Biesse: tecnologia tra i banchi di scuola

25/05/2026

La formazione tecnica incontra l’industria e si trasforma in un progetto concreto per il territorio. È questo il senso dell’iniziativa realizzata a Pesaro dagli studenti dell’ITET Bramante-Genga, che hanno progettato, lavorato e assemblato una cucina destinata alla scuola primaria Rodari. Il percorso è stato sviluppato in collaborazione con Biesse, azienda specializzata in tecnologie per la lavorazione del legno e di altri materiali, e con il supporto di Confartigianato Pesaro e Urbino.

Il progetto ha coinvolto gli studenti dell’indirizzo professionale “Industria e Artigianato per il Made in Italy”, offrendo loro la possibilità di avvicinarsi in modo diretto ai processi produttivi del settore legno-arredo. Non una semplice attività didattica, ma un’esperienza costruita attorno a fasi operative reali: dalla progettazione alla lavorazione, fino all’assemblaggio finale del manufatto.

Durante il percorso, i ragazzi hanno utilizzato il software bSolid, hanno partecipato a giornate operative presso il Biesse Material Hub di Pesaro e hanno lavorato a fianco dei tecnici dell’azienda. In questo modo hanno potuto confrontarsi con strumenti e competenze normalmente impiegati nelle imprese della filiera, sperimentando il passaggio dall’idea progettuale alla realizzazione concreta di un prodotto.

Il valore dell’iniziativa non è però solo formativo. La cucina realizzata dagli studenti è infatti destinata ai bambini con disabilità della scuola primaria Rodari, dando al progetto anche una dimensione sociale. La collaborazione tra scuola e impresa diventa così un esempio di come le competenze tecniche possano generare un impatto diretto sulla comunità, trasformando un percorso di apprendimento in un bene utile per il territorio.

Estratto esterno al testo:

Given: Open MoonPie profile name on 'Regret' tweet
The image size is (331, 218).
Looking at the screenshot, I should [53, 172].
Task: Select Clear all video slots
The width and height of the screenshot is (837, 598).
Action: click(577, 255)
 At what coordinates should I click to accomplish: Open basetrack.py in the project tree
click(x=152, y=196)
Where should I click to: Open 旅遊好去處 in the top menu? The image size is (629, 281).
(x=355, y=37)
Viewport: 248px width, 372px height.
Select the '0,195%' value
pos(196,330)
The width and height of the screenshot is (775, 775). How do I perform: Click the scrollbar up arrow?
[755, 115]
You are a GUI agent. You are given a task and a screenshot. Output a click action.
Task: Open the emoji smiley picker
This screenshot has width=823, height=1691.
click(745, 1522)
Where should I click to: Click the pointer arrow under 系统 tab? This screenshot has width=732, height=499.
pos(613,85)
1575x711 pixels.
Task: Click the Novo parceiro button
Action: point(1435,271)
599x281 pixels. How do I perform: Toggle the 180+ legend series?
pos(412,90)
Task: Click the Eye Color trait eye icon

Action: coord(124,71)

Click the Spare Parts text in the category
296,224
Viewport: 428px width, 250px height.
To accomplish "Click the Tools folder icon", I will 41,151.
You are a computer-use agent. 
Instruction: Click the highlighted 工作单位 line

Per Biesse, l’iniziativa si inserisce in un rapporto di collaborazione con l’istituto che prosegue da diversi anni. L’azienda sottolinea il ruolo della formazione e del dialogo con il mondo scolastico come strumenti per avvicinare i giovani alle competenze richieste dall’industria manifatturiera. Un tema particolarmente rilevante per il comparto legno-arredo, dove la transizione tecnologica richiede figure capaci di muoversi tra progettazione digitale, macchine automatiche, qualità del prodotto e conoscenza dei materiali.

Il progetto del Bramante-Genga mostra quindi una possibile direzione per la formazione tecnica: portare gli studenti dentro i processi industriali, farli lavorare su casi reali e collegare l’apprendimento a un risultato tangibile. Un modello che può contribuire a rafforzare il legame tra scuola, imprese e filiera produttiva, aiutando i giovani a leggere il Made in Italy non solo come tradizione artigianale, ma anche come competenza tecnologica, capacità progettuale e attenzione alla qualità.